Milkweed fairies due for a comeback
Make a wish, blow it free.
What kid in America didn’t grow up chasing milkweed fairies? The hairy white seeds floated, bobbled, and danced across the grass while the neighborhood children delighted in catching the elusive prize. Once caught, you cupped it in your hands, made a wish, and blew it free. It tumbled out on a summer breeze and drifted to wherever.
Kids? I still catch milkweed fairies and I’m plenty old enough to know better.
The problem is this—there just aren’t as many milkweed seeds floating around as there used to be. For some reason we like to see more “refined” perennials growing along our fences, roadsides and utility easements. But that’s a bias that’s hurting the pollinators—especially the milkweed butterflies such as the monarch.

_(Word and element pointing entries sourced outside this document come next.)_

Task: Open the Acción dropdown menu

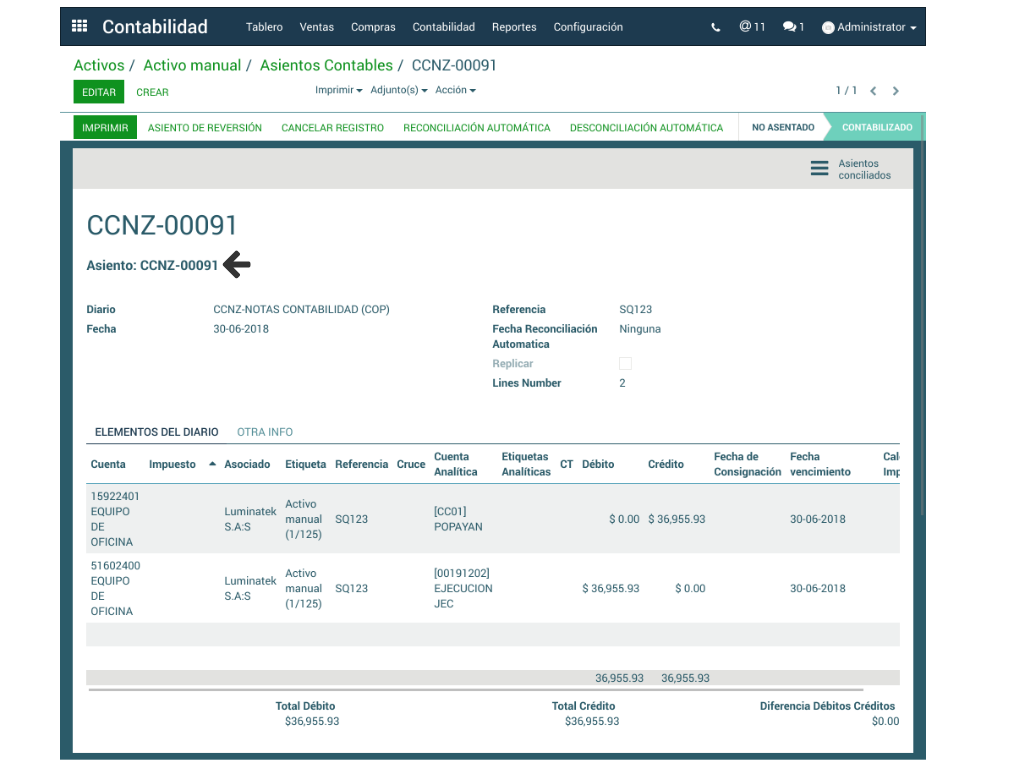Action: (455, 90)
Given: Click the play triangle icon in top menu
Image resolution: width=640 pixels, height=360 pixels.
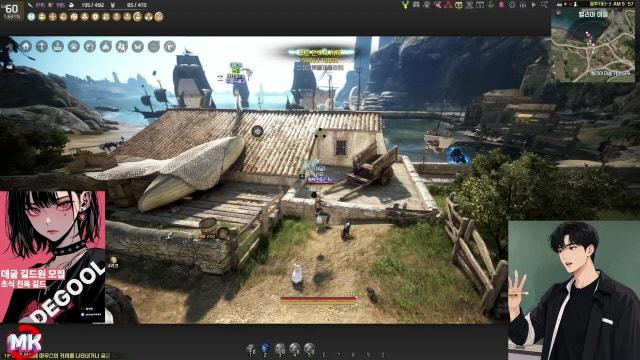Looking at the screenshot, I should [x=533, y=5].
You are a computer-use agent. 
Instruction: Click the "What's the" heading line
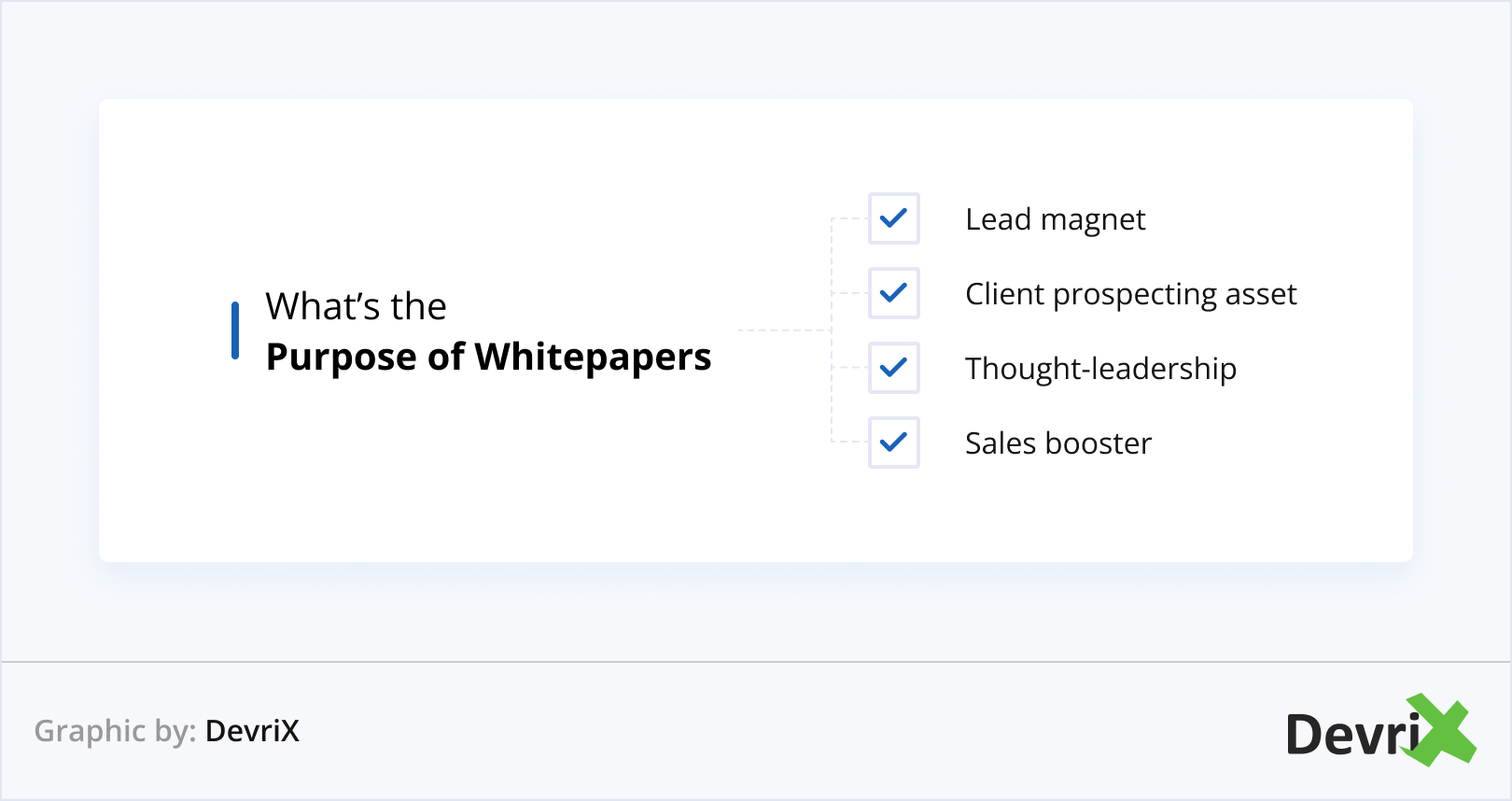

The awe-inspiring monarch is completely dependent on milkweeds for survival. The larval stage eats the leaves of the milkweed and stores a portion of the poisonous sap in its tissues. This poison remains throughout the life cycle of the monarch, making it distasteful to predators. If we want to save the wondrous migrating monarchs, we have to save the milkweeds.
Milkweeds don’t deserve the “weed” part of their name. They are sturdy perennials that love the sun and can live in poor and rocky soils. Depending on the species, they grow from 2 to 6 feet high and make excellent low-maintenance border and landscape plants. The flowers come in an astonishing array of colors that includes white, green, pink, purple, and brilliant orange, and the seed pods make eye-catching dried arrangements.
The best part is that milkweeds attract not only monarchs but a panoply of pollinators including bees, other butterflies, and hummingbirds.
So put it on your list. Buy some milkweed seeds. The organizations below will provide free or low-cost milkweed seeds in a variety of colors that are especially attractive to monarchs. The sites contain useful planting and care instructions as well.
Go ahead. Plant them for the butterflies . . . plant them for the kids . . . plant them for the fairies. Then make a wish.